Artikel 2.87 lid 2 onder f Aw bepaalt in dat verband dat de aanbestedende
dienst bij de toepassing van de uitsluitingsgrond van artikel 2.87 lid 1 onder
i Aw uitsluitend onrechtmatige beïnvloedingen van het besluitvormingsproces
betrekt die zich hebben voorgedaan in de drie jaar voorafgaand aan het tijdstip
van indienen van het verzoek tot deelneming of de inschrijving.
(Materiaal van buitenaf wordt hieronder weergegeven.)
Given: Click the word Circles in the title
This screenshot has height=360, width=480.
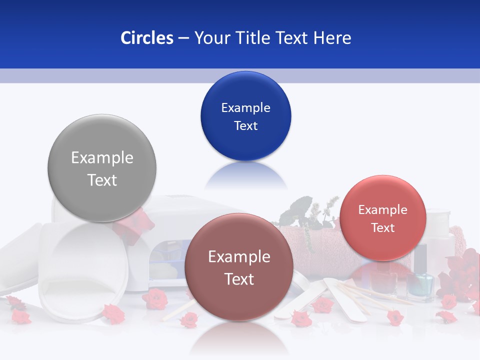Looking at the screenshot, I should (147, 38).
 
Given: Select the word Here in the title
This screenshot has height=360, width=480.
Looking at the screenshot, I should (332, 38).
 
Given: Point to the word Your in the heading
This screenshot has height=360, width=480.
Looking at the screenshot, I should (210, 38).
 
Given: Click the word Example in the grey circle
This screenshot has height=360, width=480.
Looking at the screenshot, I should (102, 158).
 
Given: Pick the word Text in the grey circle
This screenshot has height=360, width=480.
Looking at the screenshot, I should (102, 180).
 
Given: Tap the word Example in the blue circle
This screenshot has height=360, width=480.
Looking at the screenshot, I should (246, 108).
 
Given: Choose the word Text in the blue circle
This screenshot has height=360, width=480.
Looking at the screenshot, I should (246, 126).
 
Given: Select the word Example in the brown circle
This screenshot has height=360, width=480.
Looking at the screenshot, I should (239, 257).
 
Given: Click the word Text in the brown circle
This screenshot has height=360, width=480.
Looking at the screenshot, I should (239, 279).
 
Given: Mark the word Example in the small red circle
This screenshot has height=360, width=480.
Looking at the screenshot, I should (382, 210).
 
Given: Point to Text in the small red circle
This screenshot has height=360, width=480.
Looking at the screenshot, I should (382, 228).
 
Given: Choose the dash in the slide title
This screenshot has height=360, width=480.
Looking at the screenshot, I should (184, 38).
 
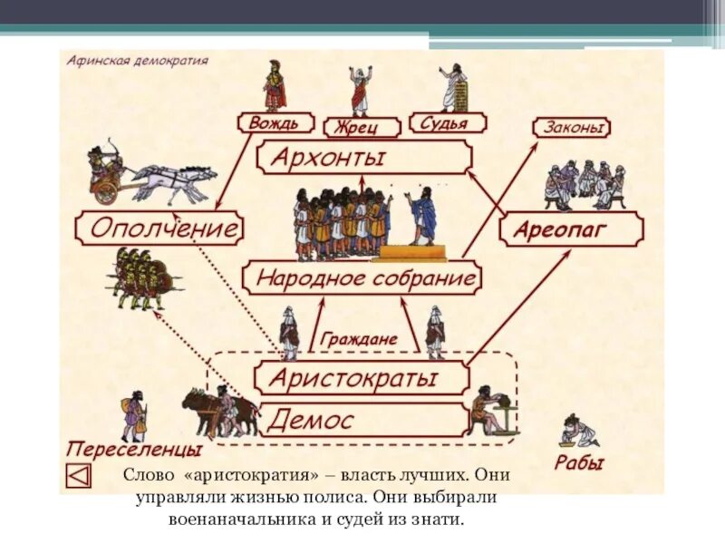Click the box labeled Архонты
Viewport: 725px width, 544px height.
click(362, 157)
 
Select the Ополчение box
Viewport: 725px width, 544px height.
click(160, 227)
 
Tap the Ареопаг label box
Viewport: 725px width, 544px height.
click(571, 229)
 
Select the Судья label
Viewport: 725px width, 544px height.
click(447, 122)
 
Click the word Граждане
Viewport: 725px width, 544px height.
click(359, 339)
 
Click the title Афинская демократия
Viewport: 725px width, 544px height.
click(137, 61)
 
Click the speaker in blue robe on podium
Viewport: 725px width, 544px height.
click(420, 216)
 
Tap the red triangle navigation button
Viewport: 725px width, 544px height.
click(80, 475)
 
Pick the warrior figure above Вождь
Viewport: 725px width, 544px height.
click(275, 85)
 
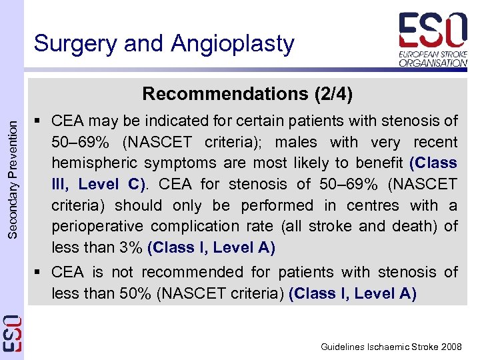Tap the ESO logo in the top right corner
(432, 39)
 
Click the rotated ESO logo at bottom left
(11, 331)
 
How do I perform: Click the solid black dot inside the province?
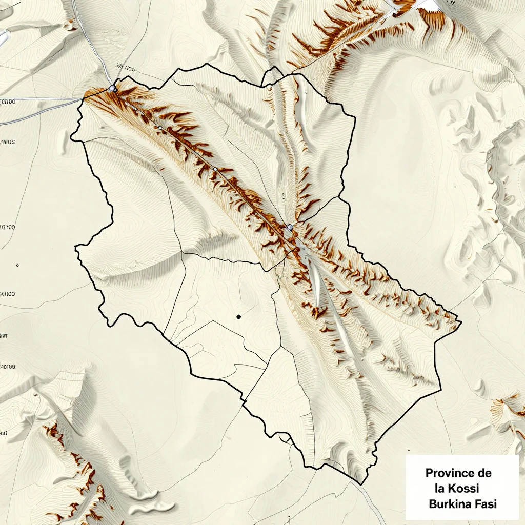click(238, 317)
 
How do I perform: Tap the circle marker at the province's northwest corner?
click(113, 89)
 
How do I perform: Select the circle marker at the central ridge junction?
click(290, 227)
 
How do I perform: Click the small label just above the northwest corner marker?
click(126, 67)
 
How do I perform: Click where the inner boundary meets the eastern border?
click(340, 196)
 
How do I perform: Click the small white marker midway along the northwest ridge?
click(215, 169)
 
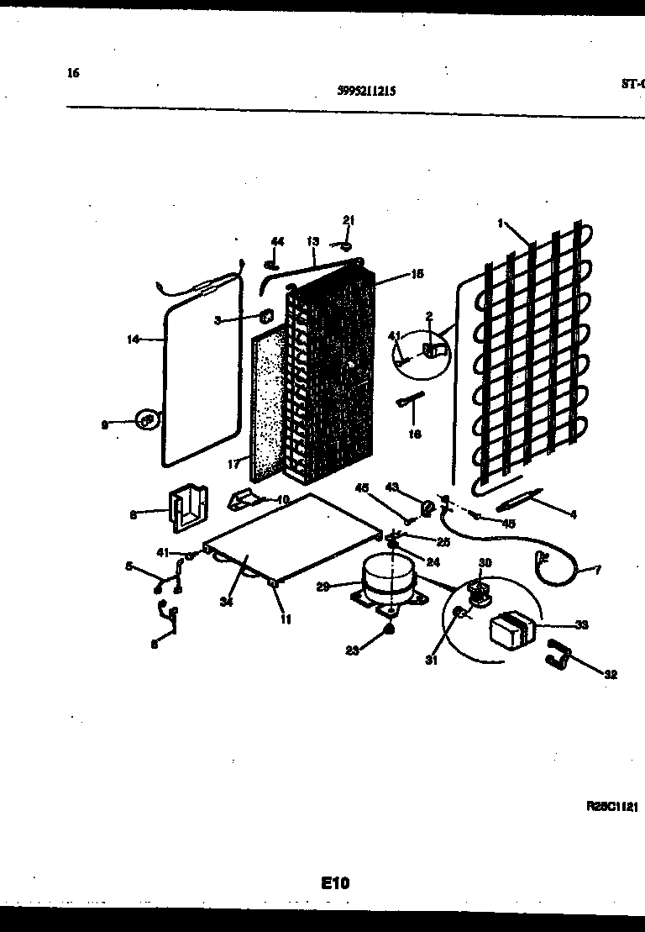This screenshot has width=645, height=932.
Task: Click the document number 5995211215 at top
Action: [366, 92]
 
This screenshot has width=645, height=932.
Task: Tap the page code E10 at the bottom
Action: [334, 882]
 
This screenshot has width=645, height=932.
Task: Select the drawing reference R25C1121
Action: [612, 806]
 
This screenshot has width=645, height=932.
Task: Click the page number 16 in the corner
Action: [73, 73]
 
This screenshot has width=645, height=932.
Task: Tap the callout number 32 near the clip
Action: [610, 673]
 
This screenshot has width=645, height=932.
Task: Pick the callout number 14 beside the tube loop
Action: [133, 340]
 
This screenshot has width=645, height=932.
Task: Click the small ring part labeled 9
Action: [148, 418]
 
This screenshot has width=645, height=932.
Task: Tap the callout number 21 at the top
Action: [349, 220]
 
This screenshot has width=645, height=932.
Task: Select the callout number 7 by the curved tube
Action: [598, 571]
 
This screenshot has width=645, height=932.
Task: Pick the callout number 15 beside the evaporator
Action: [417, 273]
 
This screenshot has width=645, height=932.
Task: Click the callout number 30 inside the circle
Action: [485, 562]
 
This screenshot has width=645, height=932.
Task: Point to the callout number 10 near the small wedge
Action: [282, 499]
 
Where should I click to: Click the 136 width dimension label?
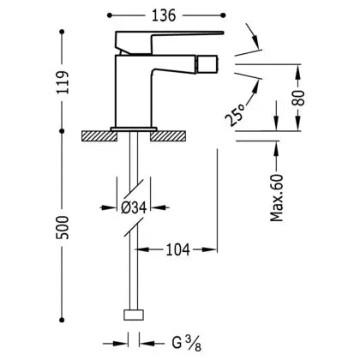(164, 15)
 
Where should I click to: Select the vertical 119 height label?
(63, 82)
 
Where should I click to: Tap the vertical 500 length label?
(63, 228)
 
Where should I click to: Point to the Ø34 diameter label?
(134, 207)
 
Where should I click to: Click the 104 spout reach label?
(177, 249)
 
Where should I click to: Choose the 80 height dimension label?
(299, 98)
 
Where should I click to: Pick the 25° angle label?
(235, 115)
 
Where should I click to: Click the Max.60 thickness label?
(277, 198)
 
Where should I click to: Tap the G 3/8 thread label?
(187, 343)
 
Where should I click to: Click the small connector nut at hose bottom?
(134, 315)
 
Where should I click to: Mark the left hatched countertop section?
(99, 136)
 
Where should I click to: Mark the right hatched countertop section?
(168, 136)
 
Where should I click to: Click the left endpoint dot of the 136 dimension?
(110, 15)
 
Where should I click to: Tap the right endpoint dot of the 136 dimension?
(224, 15)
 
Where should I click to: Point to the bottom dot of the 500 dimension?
(62, 320)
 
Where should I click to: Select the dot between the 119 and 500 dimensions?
(62, 131)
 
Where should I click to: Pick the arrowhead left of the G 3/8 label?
(120, 343)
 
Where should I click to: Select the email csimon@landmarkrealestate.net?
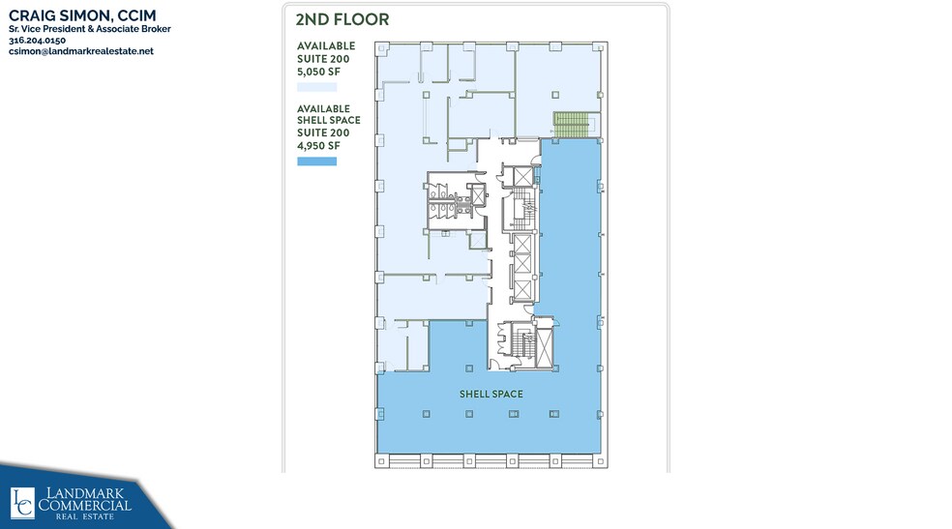(x=80, y=51)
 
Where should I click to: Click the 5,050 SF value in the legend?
(x=318, y=71)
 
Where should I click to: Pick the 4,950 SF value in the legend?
(x=318, y=146)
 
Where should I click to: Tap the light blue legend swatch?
(x=316, y=87)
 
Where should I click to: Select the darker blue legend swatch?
(x=316, y=161)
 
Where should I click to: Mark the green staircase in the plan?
(x=570, y=125)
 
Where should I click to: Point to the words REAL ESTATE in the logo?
(x=85, y=518)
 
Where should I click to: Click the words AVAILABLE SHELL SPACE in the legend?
(x=328, y=114)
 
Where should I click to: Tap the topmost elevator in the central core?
(x=523, y=177)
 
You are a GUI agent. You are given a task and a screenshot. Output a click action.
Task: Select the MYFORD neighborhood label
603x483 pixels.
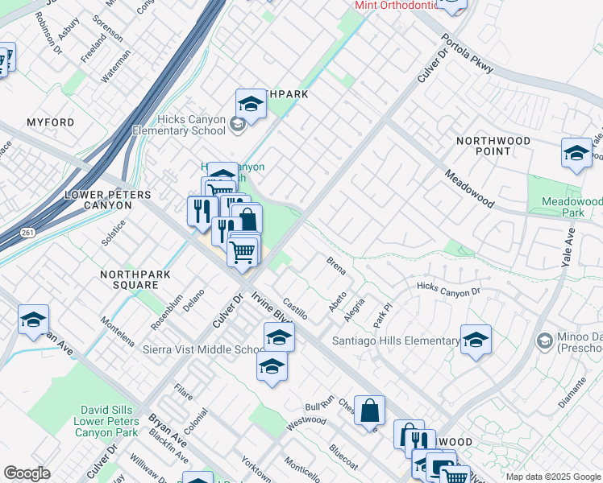click(x=50, y=122)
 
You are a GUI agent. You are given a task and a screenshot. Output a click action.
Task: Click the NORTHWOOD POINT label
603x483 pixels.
click(x=493, y=146)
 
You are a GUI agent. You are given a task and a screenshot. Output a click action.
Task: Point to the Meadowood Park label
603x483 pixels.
click(x=572, y=207)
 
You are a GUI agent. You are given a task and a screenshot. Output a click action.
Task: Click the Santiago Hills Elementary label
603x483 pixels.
click(x=396, y=341)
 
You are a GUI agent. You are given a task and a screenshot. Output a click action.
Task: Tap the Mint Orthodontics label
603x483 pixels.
click(x=395, y=5)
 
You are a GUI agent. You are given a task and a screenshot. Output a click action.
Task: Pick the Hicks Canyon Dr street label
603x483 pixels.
click(x=448, y=287)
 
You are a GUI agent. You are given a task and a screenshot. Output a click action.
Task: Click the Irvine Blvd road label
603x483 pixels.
click(x=271, y=306)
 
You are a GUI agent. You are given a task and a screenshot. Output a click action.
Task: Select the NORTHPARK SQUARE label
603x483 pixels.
click(x=129, y=279)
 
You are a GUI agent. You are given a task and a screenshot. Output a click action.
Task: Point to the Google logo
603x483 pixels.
click(x=27, y=473)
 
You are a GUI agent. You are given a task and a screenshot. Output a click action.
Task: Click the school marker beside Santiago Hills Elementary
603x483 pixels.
click(x=476, y=341)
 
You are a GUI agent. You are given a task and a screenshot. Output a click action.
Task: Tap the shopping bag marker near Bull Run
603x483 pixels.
click(x=369, y=411)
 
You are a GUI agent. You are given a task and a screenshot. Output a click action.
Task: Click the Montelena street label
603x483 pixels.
click(x=118, y=330)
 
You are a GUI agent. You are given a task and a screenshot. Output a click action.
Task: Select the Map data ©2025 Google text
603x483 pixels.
click(x=553, y=477)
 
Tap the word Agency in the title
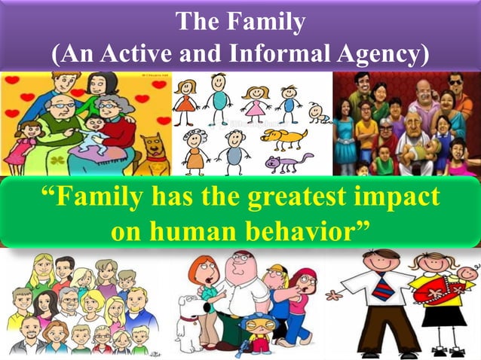click(390, 55)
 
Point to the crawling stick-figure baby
click(320, 113)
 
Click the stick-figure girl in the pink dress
click(256, 102)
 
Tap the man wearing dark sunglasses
click(456, 84)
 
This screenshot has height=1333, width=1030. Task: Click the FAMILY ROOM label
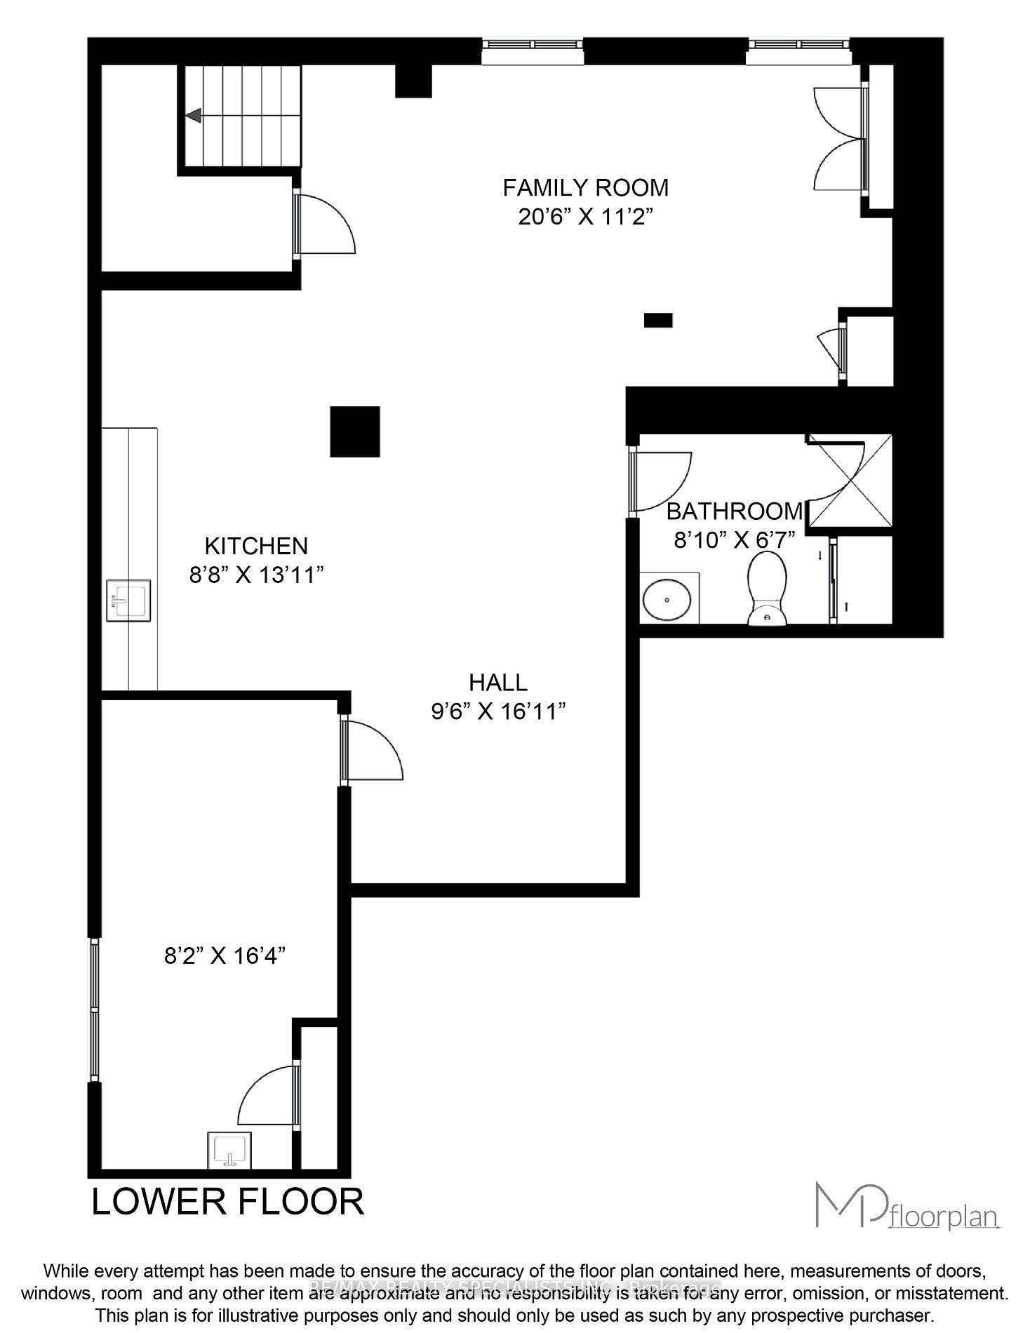(x=585, y=188)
De verklaring
van de inschrijver dat deze uitsluitingsgrond niet op haar van toepassing is,
wordt afgelegd bij inschrijving en kan dus logischerwijs slechts betrekking
hebben op het gedrag tot aan het moment van inschrijving.
[…]
4.16. Naar
het oordeel van de voorzieningenrechter had van een ervaren inschrijver als
[naam eiseres] verwacht mogen worden dat zij haar teleurstelling voor de
voorlopige gunningsbeslissing en haar ideeën voor de toekomst overeenkomstig
het communicatievoorschrift zou uiten (zeker nu er een paar dagen later een
gesprek met de gemeenten gepland stond) of dat zij pas na definitieve gunning
contact zou opnemen met de betreffende wethouders. Ook na bekendmaking van de
voorlopige gunningsbeslissing kan de mededinging immers - al dan niet ongewenst
of onbewust - worden beïnvloed. De voorzieningenrechter acht de uitsluiting van
[naam eiseres] in dit geval echter disproportioneel. Vaststaat immers dat de
gemeenten in de aanbestedingsstukken niet de sanctie van uitsluiting aan
overtreding van het contactverbod hebben verbonden. Bovendien was het
contactverbod algemeen geformuleerd. Uit de bewoordingen van het contactverbod
is niet af te leiden of slechts sprake was van een administratieve voorwaarde
om de communicatie met de gemeenten te kanaliseren of dat het
communicatieverbod er - mede - doe dient om oneerlijke concurrentie te
voorkomen. De gemeenten hadden [naam eiseres] dus niet mogen uitsluiten wegens
de schending van het contactverbod.
In Hof Den Haag 29 juni 2021, ECLI:NL:GHDHA:2021:1108:
http://deeplink.rechtspraak.nl/uitspraak?id=ECLI:NL:GHDHA:2021:1108
6.3 Tegen
dit oordeel van de voorzieningenrechter is geen grief gericht. Het oordeel van
de voorzieningenrechter brengt echter niet mee dat uitsluiting van een inschrijver
wegens overtreding van het contactverbod niet mogelijk is. De
voorzieningenrechter is daar zelf ook vanuit gegaan gelet op het feit dat zij
heeft getoetst of uitsluiting van Da Vinci disproportioneel zou zijn.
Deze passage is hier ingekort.